Маленький человек посмотрел на пугало, на его грубо раскрашенное лицо, почти полностью смытое дождями и ветром, и на Саймона, мрачно сосавшего разбитые пальцы. Он боролся со смехом до тех пор, пока не помог Саймону подняться, схватив его сильными руками за локоть и поставив на ноги. Но больше сдерживаться он не мог. Он повернулся и пошел вниз, а Саймон мог только сердито хмуриться, когда до него долетали звуки бурного веселья маленького тролля.
Саймон с горечью отряхнул штаны и проверил, не повреждены ли закрепленные у пояса пакеты — стрела и манускрипт. Понятно, что Бинабик не знал ничего о повешенном воришке, но он был, когда ситхи бился в ловушке лесника. Почему же ему так смешно, что Саймон немного удивился этому пугалу?
Чувствуя себя последним простаком, он посмотрел на пугало и снова ощутил леденящий холодок предчувствия. Тогда он протянул руку, схватил пустую тыкву головы пугала, которая оказалась грубой и холодной на ощупь, и запихнул ее в бесформенный рваный плащ, хлопающий разошедшимися полами у плеч пугала, чтобы спрятать невидящие грязные глаза. И пусть тролль смеется.
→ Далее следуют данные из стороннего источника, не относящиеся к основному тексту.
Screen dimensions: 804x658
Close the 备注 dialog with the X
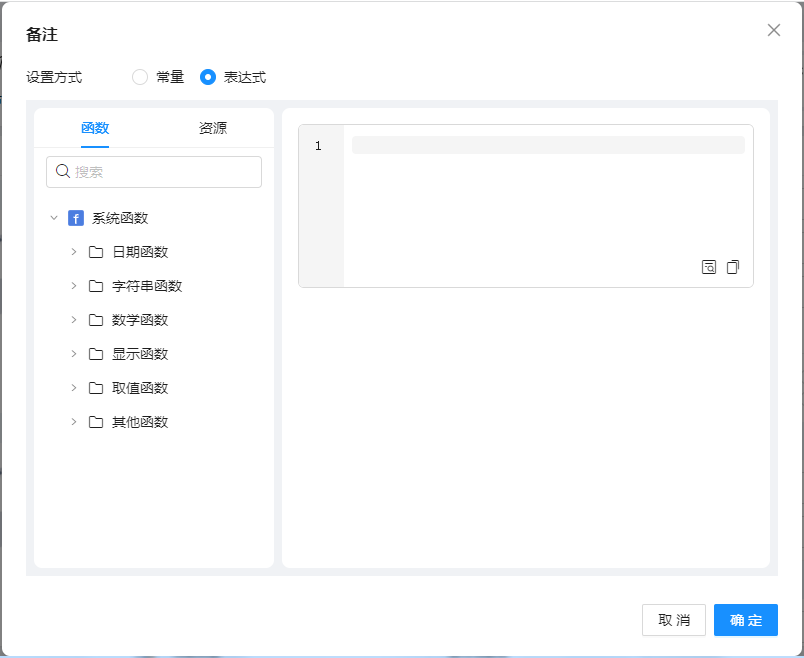point(773,30)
Уже успокоившийся Бинабик ждал его поодаль. Он не стал извиняться, но погладил Саймона по руке и улыбнулся. Саймон вернул улыбку, но она была не такой широкой.
— Когда я бывал здесь три луны назад, — сказал Бинабик, — на моей дороге, передвигаясь к югу, я ел совершенно достопримечательную оленину. Братья имеют позволение бить очень мало оленей для подкрепления странников — и себя также, это абсолютно. Хо, вот оно… И дым поднимается.
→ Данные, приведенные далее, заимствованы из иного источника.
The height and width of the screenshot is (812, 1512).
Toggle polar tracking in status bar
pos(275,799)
Они повернули в последний раз. Прямо перед ними тоскливо скрипели ворота.
По всему склону были разбросаны скученные камышовые крыши аббатства. Дым действительно поднимался великолепным плюмажем, развеянным ветром на вершине холма. Он шел не из трубы и не из дымового отверстия.
— Бинабик, — проговорил Саймон, удивление которого еще не вполне перешло в тревогу.
— Сгорело, — прошептал Бинабик. — Или горит… Дочь гор! — ворота с шумом захлопнулись и снова начали открываться. — Это был чудовищный гость — тот, который приходил в Дом святого Ходерунда.
Саймону, никогда прежде не видевшему аббатства, дымящиеся развалины показались ожившей историей Кладбища костей. Как и в полубезумные часы, проведенные в подземелье замка, он чувствовал, что ревнивые когти прошлого смыкаются, утаскивая настоящее в тьму сожалений и страхов.